The assistant is planning ahead. The GPU PCI probe and DKMS check are not directly related to the "scratch" problem. They are included because the assistant knows that the next task — after cleaning up the stale storage entry — will be installing NVIDIA drivers and preparing the system for the ML training container. By gathering this information now, the assistant avoids an additional SSH round trip later.

The assistant is hedging against truncation. The command uses multiple echo markers to label each section of output. This is a defensive practice: if the output is long and gets truncated (as it does — the output cuts off at Disk /dev/sda...), the labeled sections ensure that the assistant can still identify which probes succeeded and which were cut off. The truncated fdisk output is unfortunate but not catastrophic, because the zpool import result already answered the critical question.

Mistakes and Incorrect Assumptions

The message is well-constructed, but it is not perfect. Several limitations are worth noting.

The truncated fdisk output is a missed opportunity. The assistant never gets to see the full partition table of /dev/sda. If the old ZFS pool had left a partition table signature or a ZFS label on a specific partition, that information would be useful for a complete cleanup. As it stands, the assistant must rely on the zpool import result alone, which is sufficient but not as thorough as a full disk inspection.

The command does not check for the pool on other devices. The zpool import command scans all available block devices, but if the old pool was on a device that is no longer connected (e.g., a removed NVMe drive), the scan would miss it. The assistant assumes that any surviving pool would be on currently attached storage, which is reasonable but not guaranteed.

The assistant does not check whether the stale entry causes actual harm. The pvesm output shows the storage is "inactive" with zero usage, suggesting it is merely an annoyance rather than a functional problem. But the assistant does not probe for side effects — for example, whether Proxmox's background monitoring tasks are wasting cycles trying to activate the pool, or whether container creation is blocked by the failed storage activation. The assumption is that removing the entry is sufficient, without verifying that the entry was causing operational issues.
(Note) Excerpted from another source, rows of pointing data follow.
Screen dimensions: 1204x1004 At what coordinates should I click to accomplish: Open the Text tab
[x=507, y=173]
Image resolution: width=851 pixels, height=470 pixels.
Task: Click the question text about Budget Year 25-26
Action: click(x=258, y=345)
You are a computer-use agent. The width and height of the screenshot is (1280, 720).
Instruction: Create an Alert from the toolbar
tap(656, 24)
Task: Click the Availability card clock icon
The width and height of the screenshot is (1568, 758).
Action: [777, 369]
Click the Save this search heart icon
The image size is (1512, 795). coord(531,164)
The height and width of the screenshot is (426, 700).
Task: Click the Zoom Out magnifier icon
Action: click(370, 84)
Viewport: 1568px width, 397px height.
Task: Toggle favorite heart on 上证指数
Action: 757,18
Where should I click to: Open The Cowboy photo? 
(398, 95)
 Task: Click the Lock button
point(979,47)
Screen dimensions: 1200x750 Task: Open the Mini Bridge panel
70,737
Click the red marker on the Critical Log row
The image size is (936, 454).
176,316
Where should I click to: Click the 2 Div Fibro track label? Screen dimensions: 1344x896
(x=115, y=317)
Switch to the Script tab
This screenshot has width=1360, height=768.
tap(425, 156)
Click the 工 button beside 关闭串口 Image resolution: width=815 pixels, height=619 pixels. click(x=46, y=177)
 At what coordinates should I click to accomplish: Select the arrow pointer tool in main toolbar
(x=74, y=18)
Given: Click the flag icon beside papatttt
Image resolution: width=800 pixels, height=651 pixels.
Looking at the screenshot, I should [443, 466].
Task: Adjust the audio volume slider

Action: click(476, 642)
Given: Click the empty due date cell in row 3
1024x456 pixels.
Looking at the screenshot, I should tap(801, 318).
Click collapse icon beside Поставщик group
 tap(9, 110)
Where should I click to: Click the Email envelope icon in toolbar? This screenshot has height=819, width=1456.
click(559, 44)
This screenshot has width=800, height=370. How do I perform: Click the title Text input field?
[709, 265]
The DKMS check is binary but the solution is nuanced. Finding that DKMS is absent does not tell the assistant whether DKMS can be easily installed (it can, via apt-get install dkms) or whether the running kernel supports DKMS at all (some custom kernels lack the necessary module infrastructure). The assistant will need to make this determination in a subsequent message.

Conclusion

Message <msg id=8322> is a masterclass in targeted diagnostic probing. In a single SSH command, the assistant confirms the user's hypothesis about a stale storage entry, identifies its location in the Proxmox cluster configuration, rules out the possibility of a recoverable ZFS pool, and simultaneously gathers intelligence about GPU hardware, driver infrastructure, and package management — all while working within the constraints of a remote shell session with potentially truncated output. The message is not flashy; it does not make grand decisions or produce dramatic output. But it exemplifies the kind of disciplined, hypothesis-driven investigation that separates effective infrastructure work from trial-and-error chaos. The ghost in the machine has been found, and the exorcism can now proceed.